##### Recorded information

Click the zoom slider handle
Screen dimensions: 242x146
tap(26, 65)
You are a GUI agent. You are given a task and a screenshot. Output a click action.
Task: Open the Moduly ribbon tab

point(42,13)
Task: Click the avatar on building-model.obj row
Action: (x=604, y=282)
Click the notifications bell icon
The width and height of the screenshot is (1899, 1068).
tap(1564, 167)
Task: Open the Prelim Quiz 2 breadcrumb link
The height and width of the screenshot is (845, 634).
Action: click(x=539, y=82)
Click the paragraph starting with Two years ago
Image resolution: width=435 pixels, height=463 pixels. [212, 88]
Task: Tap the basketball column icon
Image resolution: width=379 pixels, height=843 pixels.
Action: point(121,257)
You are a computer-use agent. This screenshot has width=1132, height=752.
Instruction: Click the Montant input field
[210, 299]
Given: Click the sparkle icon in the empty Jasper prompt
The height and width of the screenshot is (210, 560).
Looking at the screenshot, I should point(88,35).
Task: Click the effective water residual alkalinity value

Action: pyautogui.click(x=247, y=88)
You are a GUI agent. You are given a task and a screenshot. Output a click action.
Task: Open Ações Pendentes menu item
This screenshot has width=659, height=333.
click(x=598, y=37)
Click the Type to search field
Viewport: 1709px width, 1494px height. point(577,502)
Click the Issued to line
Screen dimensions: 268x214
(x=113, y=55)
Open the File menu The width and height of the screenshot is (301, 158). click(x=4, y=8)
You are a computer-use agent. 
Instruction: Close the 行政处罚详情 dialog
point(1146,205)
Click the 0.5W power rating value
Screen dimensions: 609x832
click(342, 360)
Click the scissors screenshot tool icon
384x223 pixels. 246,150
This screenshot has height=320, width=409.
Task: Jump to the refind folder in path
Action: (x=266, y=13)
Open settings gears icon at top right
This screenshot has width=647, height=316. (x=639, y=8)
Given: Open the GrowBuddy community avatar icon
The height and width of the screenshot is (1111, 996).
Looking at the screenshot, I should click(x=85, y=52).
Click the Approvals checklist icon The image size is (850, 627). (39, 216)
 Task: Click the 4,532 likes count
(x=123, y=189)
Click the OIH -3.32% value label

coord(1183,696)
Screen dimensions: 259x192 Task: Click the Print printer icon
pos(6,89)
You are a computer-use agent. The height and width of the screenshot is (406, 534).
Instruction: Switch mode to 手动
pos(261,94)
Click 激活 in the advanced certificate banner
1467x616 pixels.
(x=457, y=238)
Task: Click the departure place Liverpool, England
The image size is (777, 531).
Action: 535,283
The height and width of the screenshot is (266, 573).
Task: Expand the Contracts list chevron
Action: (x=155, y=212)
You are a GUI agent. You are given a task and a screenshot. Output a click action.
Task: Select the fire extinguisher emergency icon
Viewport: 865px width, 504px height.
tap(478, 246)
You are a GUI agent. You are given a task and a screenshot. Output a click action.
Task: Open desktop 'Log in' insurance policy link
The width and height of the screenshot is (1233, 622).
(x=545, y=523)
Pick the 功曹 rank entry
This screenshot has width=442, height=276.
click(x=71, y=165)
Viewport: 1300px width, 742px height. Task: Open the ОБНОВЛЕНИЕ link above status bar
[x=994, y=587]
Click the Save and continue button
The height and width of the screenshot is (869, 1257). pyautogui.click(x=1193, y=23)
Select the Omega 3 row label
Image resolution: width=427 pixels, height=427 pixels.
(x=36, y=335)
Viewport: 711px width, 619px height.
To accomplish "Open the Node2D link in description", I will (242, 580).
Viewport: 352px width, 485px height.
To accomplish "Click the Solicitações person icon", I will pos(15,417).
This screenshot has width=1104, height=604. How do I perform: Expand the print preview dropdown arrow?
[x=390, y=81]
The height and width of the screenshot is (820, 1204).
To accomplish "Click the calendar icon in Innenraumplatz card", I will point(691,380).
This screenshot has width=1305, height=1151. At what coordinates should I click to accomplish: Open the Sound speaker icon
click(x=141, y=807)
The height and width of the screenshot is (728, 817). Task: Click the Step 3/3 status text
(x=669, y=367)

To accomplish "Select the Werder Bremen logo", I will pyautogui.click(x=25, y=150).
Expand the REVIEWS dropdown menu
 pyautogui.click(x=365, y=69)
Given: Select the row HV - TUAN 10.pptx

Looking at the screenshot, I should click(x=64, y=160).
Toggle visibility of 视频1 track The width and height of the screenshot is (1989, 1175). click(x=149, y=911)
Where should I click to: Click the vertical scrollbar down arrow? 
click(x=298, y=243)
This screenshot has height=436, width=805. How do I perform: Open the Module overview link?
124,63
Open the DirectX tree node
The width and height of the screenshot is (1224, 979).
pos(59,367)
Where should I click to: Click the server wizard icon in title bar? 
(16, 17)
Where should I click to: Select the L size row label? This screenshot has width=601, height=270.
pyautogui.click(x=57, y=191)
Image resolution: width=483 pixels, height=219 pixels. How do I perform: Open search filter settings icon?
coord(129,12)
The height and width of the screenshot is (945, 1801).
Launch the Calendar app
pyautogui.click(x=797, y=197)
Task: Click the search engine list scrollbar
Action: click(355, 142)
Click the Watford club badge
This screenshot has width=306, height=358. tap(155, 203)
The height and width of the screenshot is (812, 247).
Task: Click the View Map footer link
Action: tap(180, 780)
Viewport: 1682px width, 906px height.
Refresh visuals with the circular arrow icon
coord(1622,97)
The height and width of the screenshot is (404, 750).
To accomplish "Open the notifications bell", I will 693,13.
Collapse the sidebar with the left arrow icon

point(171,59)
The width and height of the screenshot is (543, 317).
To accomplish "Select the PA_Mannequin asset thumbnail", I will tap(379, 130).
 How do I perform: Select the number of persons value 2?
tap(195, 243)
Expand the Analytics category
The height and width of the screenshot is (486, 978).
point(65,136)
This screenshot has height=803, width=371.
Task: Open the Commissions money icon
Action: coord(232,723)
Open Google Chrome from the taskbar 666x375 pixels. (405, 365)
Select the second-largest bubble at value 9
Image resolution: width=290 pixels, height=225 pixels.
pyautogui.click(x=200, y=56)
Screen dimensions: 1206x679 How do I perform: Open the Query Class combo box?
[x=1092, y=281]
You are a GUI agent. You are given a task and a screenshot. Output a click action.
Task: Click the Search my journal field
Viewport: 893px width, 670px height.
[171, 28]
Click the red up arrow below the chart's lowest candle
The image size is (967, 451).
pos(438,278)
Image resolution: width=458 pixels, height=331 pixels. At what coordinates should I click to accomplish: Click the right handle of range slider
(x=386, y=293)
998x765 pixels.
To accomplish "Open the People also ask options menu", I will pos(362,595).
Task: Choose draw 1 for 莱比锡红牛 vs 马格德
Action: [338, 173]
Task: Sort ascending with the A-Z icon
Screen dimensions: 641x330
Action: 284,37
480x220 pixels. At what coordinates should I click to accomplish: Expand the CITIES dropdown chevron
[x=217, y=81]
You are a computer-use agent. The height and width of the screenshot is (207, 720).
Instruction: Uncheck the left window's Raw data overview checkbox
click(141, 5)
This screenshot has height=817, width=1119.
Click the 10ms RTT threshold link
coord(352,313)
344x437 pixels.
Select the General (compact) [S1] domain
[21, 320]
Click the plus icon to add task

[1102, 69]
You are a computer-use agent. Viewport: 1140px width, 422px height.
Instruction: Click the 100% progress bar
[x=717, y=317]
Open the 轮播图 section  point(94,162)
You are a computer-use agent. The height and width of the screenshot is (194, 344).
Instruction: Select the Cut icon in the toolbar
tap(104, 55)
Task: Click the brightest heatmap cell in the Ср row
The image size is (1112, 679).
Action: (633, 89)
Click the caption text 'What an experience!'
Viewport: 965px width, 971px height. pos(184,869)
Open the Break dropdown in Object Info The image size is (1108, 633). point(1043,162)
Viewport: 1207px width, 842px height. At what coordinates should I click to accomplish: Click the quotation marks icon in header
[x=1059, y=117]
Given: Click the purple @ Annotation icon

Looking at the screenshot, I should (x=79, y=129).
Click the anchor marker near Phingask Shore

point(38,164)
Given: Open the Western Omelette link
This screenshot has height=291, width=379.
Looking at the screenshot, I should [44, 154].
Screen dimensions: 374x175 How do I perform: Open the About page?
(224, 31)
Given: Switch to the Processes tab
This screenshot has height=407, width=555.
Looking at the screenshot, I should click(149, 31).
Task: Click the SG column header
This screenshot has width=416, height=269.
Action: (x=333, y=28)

##########

» **Task to carry out**: Provide nothing but the number of lines in the material above in which the string "computer" is found.

» **Task output**: 6